Sharing over groups

We do not know the exact reference for this, but the idea is quite straightforward. Suppose we have a group $G$ of order $q$.

We call a group sharing (and denote $[X]_G$) the linear sharing over this group. The additions and multiplications by public scalar in $\mathbb{Z}_q$ work as expected. Provided we have Beaver triples over $\mathbb{Z}_q$ we can use them to multiply elements by $\mathbb{Z}_q$-shared scalars.

Finally, provided we have a pairing $G_1 \times G_2 \rightarrow G_m$, we can also pair shared elements using Beaver triples.

This is heavily used in a recent work https://eprint.iacr.org/2021/1530 on Collaborative SNARKs, which exploits this fact to efficiently prove SNARKs in MPC.

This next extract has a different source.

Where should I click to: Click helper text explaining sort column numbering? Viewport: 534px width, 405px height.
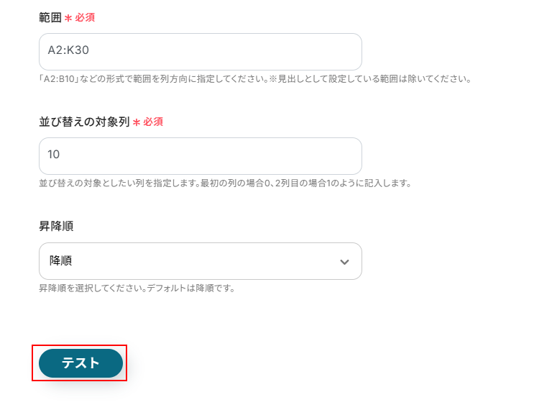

In a situation where $G$ is a group of points of an elliptic curve over $\mathbb{F}_p$ (which we assume is given in Edwards form and has closed addition formulas), it makes sense to discuss the type conversions:

• In order to go from $[X]_G$ to coordinate sharing, we pick each player's elliptic share $X_i$ and interpret it is an individual variable $(0, 0, ..., X_i, ..., 0)$. These can be converted into coordinate form trivially (because they are not shared), and then added up using addition formulas. The addition can be done in a small number of rounds using technique similar to unbounded multiplication fan-in, but we are not certain whether this actually gives a speedup in practice.

• We never require the reverse type conversion, but it can also, theoretically, be done, by all players except player 0 choosing random elements $X_i$, then subtracting them from a coordinate-shared element $X$, and, finally, revealing their shares of $X - \underset{i>0}\sum X_i$ to the player 0.

The first conversion is useful for the El Gamal shared decryption.